RECORDS FOR PROCESSING Start Marker

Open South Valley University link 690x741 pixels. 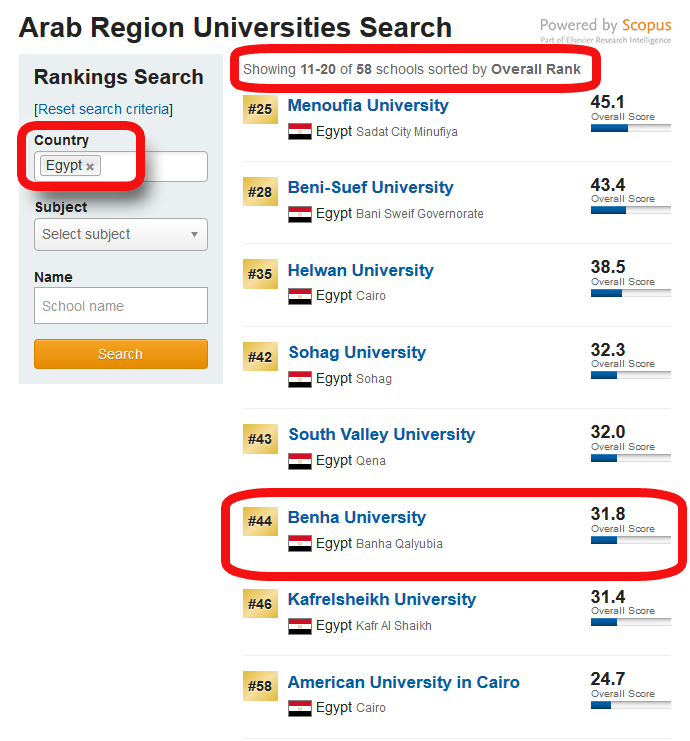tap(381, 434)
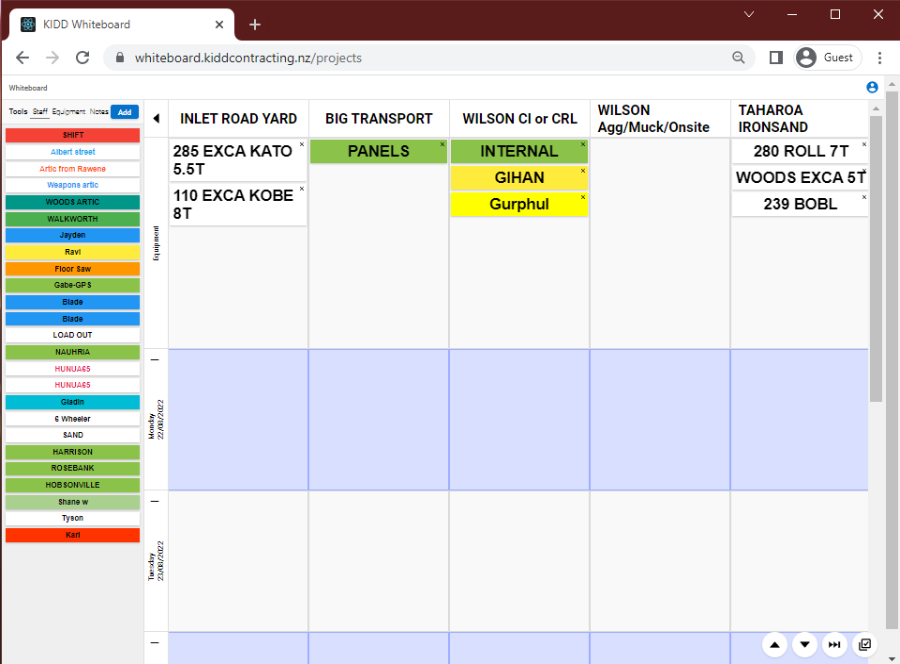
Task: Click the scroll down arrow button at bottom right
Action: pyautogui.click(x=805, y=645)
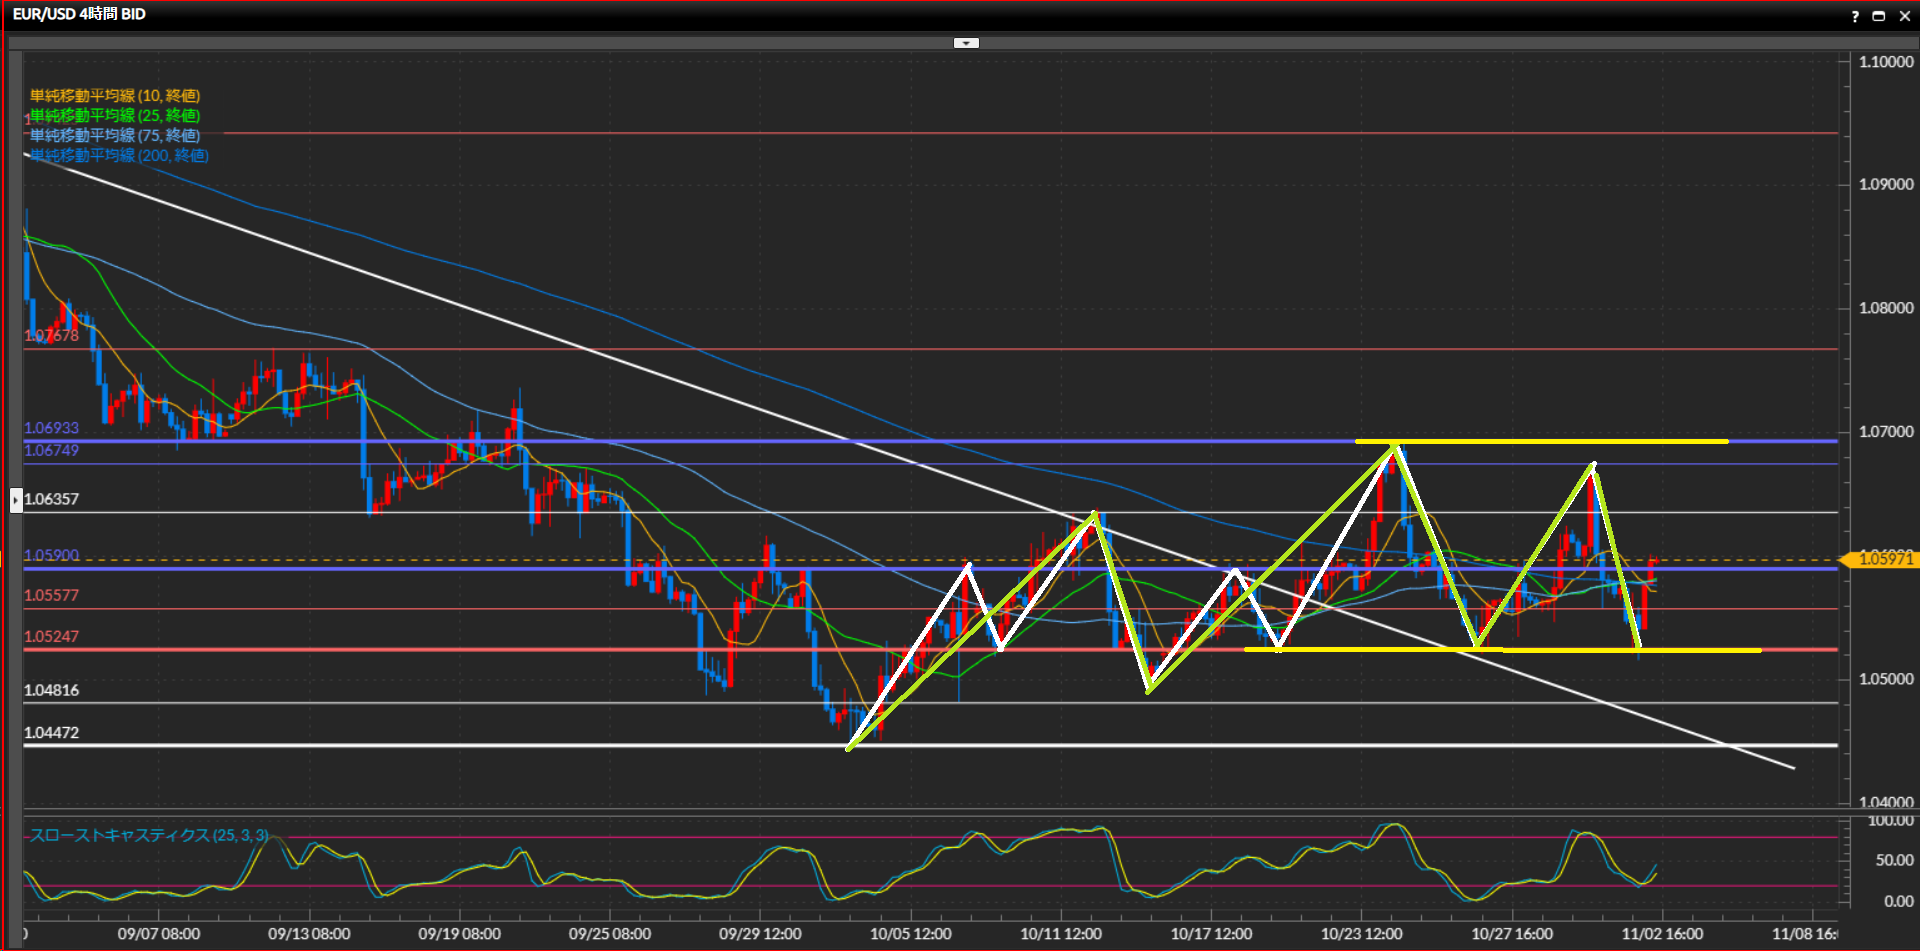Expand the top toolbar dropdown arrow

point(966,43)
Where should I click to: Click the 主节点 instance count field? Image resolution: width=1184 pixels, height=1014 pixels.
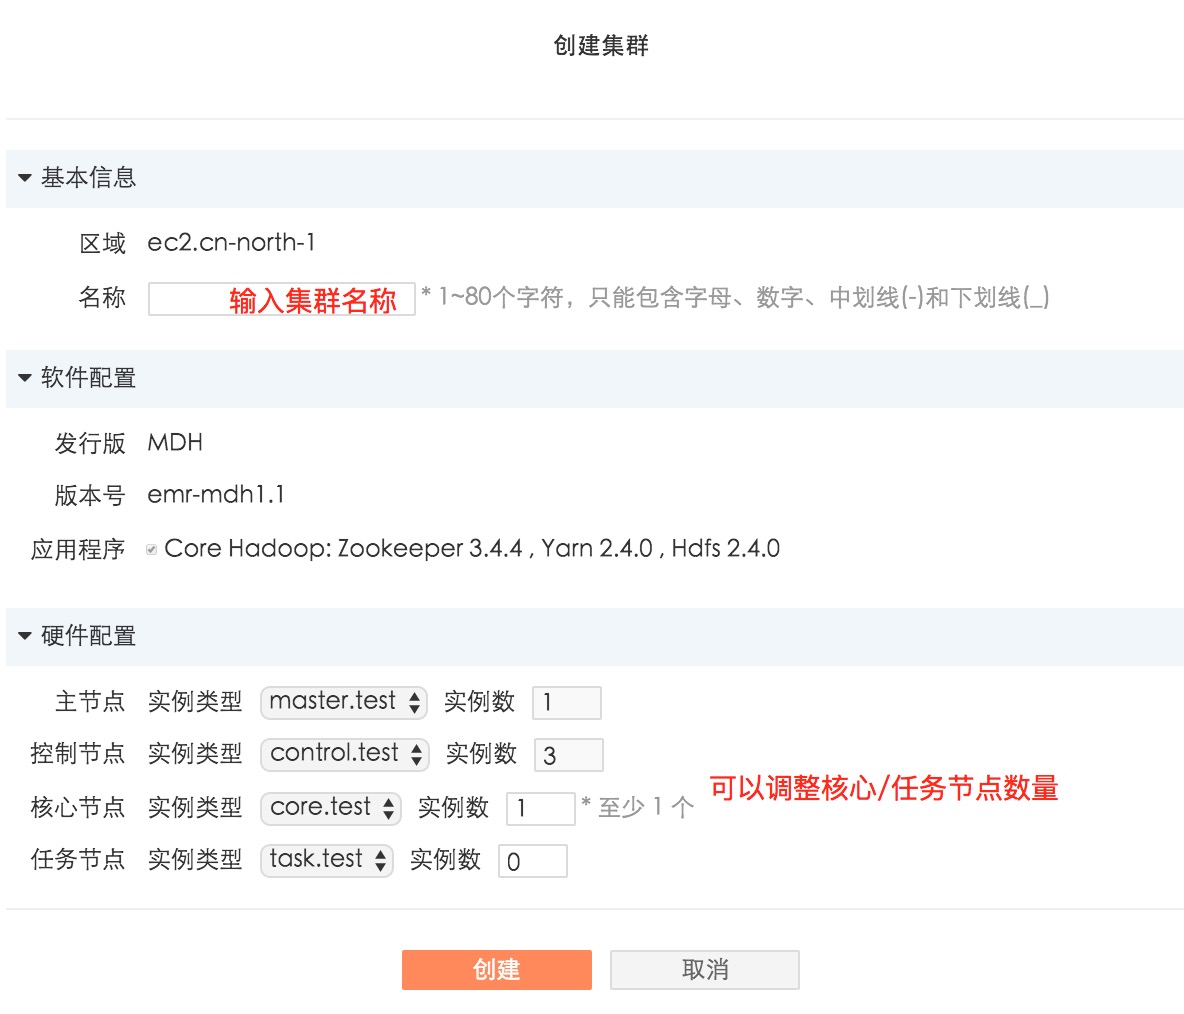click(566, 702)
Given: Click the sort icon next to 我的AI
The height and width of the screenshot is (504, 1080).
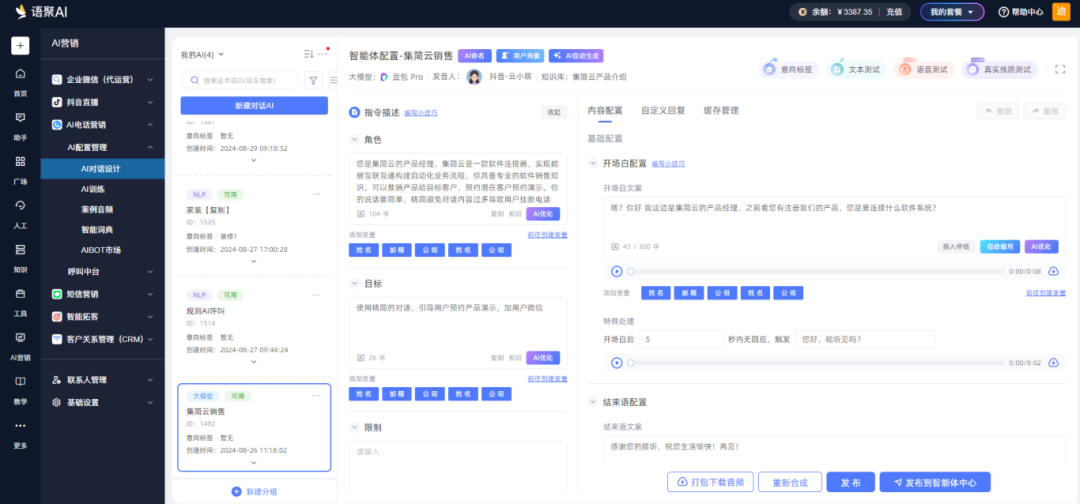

RECORDS FOR PROCESSING End Marker

> ASSIGNMENT: Without the pictures, repeat exactly the lines running from the line containing "Where should I" through the end of the data, both ends included.

> WRITTEN ANSWER:
Where should I click to: Click the 主节点 instance count field? Image resolution: width=1184 pixels, height=1014 pixels.
click(566, 702)
Given: Click the sort icon next to 我的AI
The height and width of the screenshot is (504, 1080).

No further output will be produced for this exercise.